When it arrives in the second half of 2021, the higher-riding V60 Cross Country will replace the BMW 3 Series Touring-rivalling V60.

“Our plan is to move to [V60] Cross Country only,” Nick Connor, Volvo Australia’s outgoing managing director, told CarExpert.

“We’re going to try it, see how it goes, but I think there’s some benefit in simplification of the offer. We think the V60 Cross Country will appeal to a lot of previous XC70 Cross Country customers.

“It’s a very good all-round product and we’ll see how it goes,” Mr Connor said.

Although it will be run out when the Cross Country arrives next year, Mr Connor didn’t rule out Volvo Australia bringing back the regular V60 wagon if demand dictates it.

The V60 Cross Country sits 75mm higher than the regular V60 and includes revised suspension and an off-road drive mode. The larger V90 is also only available as a Cross Country in Australia, although a conventional wagon is available overseas.

In overseas markets, the V60 Cross Country is available as either a B4 diesel or B5 petrol, both of which feature a 48V mild-hybrid system.

The B4 produces 145kW of power and 420Nm of torque from its 2.0-litre turbo-diesel four, while the B5 pumps out 185kW of power and 350Nm of torque from its 2.0-litre turbo-petrol four.

Given it will axe diesel engines in 2021 and move to an exclusively hybridised range, it’s likely Volvo Australia will bring only the petrol model.

Sales of the V60 wagon are almost on a par with the related S60 sedan. A total of 263 have been sold to date this year, compared to 299 examples of the sedan.

Although wagon sales are a mere fraction of SUV sales in Australia, Mr Connor says they’re an integral cog in the Volvo machine.

“Volvo is known as a wagon brand. A lot of our heritage is in wagons, we love them,” he said.

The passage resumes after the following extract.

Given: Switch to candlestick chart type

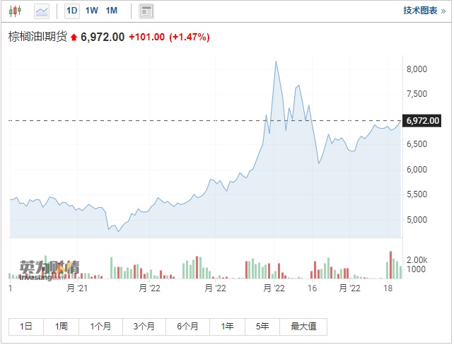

“A lot of journalists love wagons. You get improved driving dynamics versus an SUV, better fuel economy, better handling, better ride… They make an awful lot of sense, and to my eyes our wagons look fantastic as well.

“I keep thinking that at some point consumers will say ‘you know what, I’ve had so many SUVs. I fancy going back to a wagon’.

“We won’t hold our breath for that to happen, but we want to continue to have a wagon presence in the Australian market because it’s a part of our heritage, and we do have a strong, core base of wagon customers who want that.

“As long as we’re making them, we should supply them.”